Compound 6k, featuring pyridyl and 4-chlorphenethyl substituents on the core scaffold, exhibited a well-defined interaction profile within the active site. A hydrogen-bond interaction was observed between the sulfur atom of the thieno ring and ASN378, while the pyridine nitrogen and 4-oxo group of the pyrimidone ring formed hydrogen bonds with TYR212. In addition, ASP374 engaged in a π–anion interaction with the thieno-pyrimidone scaffold. The TYR212 residue further contributed a π–π stacking interaction with the pyridyl ring, whereas TYR408 participated in a π-donor hydrogen-bond interaction with the chloro-substituted phenyl ring. The chloro substituent established halogen bonding interactions with GLU445 and alkyl contacts with VAL444. Additionally, surrounding residues including GLU411, TYR448, GLU451, SER376, HIS379, GLY211, and ASP393 formed stabilizing van der Waals interactions, collectively reinforcing the binding stability of compound 6k within the active site.

Gentamicin C1 exhibited a predominantly hydrogen-bond–driven interaction network with aromatic contributions limited to weak π–σ or π–alkyl contacts. In contrast, compound 6e showed strong aromatic and hydrophobic π-interactions, arising mainly from its bulky naphthyl and phenethyl substituents. Compound 6k had a balanced profile, combining hydrogen bonding, π-interactions, and halogen contacts, offering a more diversified interaction pattern than 6e including halogen bonding (GLU445) and additional hydrogen bonds contacts through its pyridyl nitrogen. This broader interaction network distinguishes compound 6k from 6e, resulting in improved relative binding affinity and enhanced adaptability within the binding pocket. Gentamicin, 6e, and 6k exhibit distinct binding modes arising from their diverse interaction profiles, as illustrated in Figure 6A, with a summary of the corresponding interactions provided in Table 2.
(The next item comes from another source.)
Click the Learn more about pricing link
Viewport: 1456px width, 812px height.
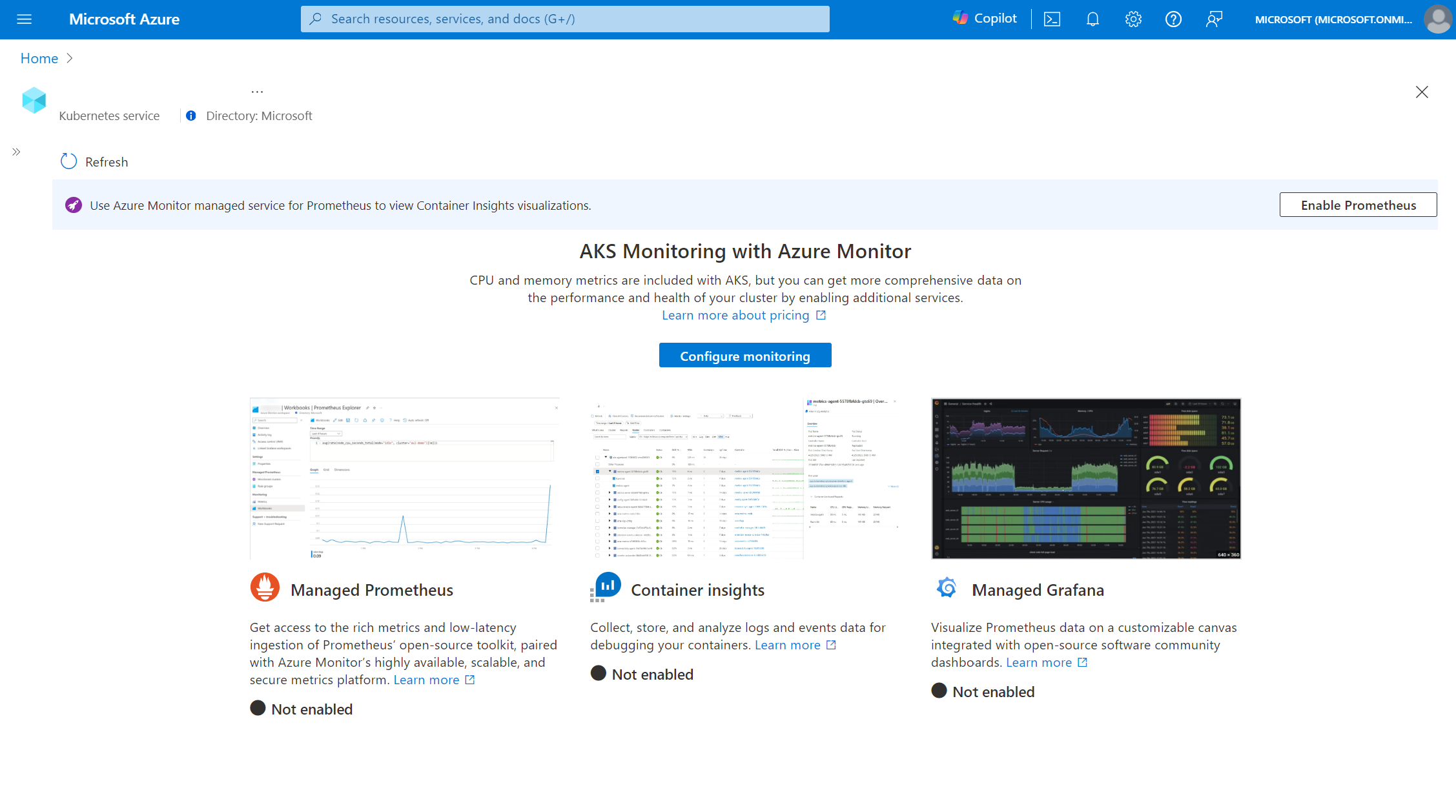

Molecular interaction profile of compounds with TrmD

Binding affinity outcomes against Pseudomonas aeruginosa TrmD indicated that compound 6k (–7.5 kcal/mol) exhibited a stronger predicted binding affinity than compound 6e (–7.1 kcal/mol) and 9D3 (–6.8 kcal/mol) (Table 3). Although compound 6k showed a better predicted binding affinity toward TrmD than 6e and 9D3, the in vitro activity favoured 6e, suggesting that binding affinity alone does not fully account for antibacterial efficacy. This highlights the contribution of non-binding factors, such as physicochemical properties and bacterial cell barriers, in determining overall biological performance.

Compound 9D3 shares a scaffold similar to the evaluated compounds but features a predominant substitution on the thieno ring, consisting of a carboxamide linker connected to a methylphenyl ring bearing a diethylamino substituent. The interaction profile of 9D3 includes a hydrogen-bond interaction with LEU143. The phenyl ring forms a π–π T-shaped interaction with TYR120, while an amide–π stacking interaction is observed between SER93 and the thieno-pyrimidinone core. Additionally, PRO94, ILE138, and PRO149 participate in π–alkyl interactions, and GLY139 contributes a C–H bond interaction. An unfavourable acceptor–acceptor interaction is observed with TYR141 involving the backbone scaffold, whereas TYR120 also engages in alkyl interactions with the ethyl moiety of the diethylamine substituent. Furthermore, nearby binding-site residues SER137, TRP136, LEU92, GLY146, GLY118, GLY145, VAL142, ARG119, GLU121, and SER144 contribute stabilizing van der Waals interactions.

Although 6e and 6k share a similar core scaffold with 9D3, substitutions on both the thieno and pyrimidinone rings give rise to a slightly distinct interaction profile and binding orientation, as illustrated in Figure 4B.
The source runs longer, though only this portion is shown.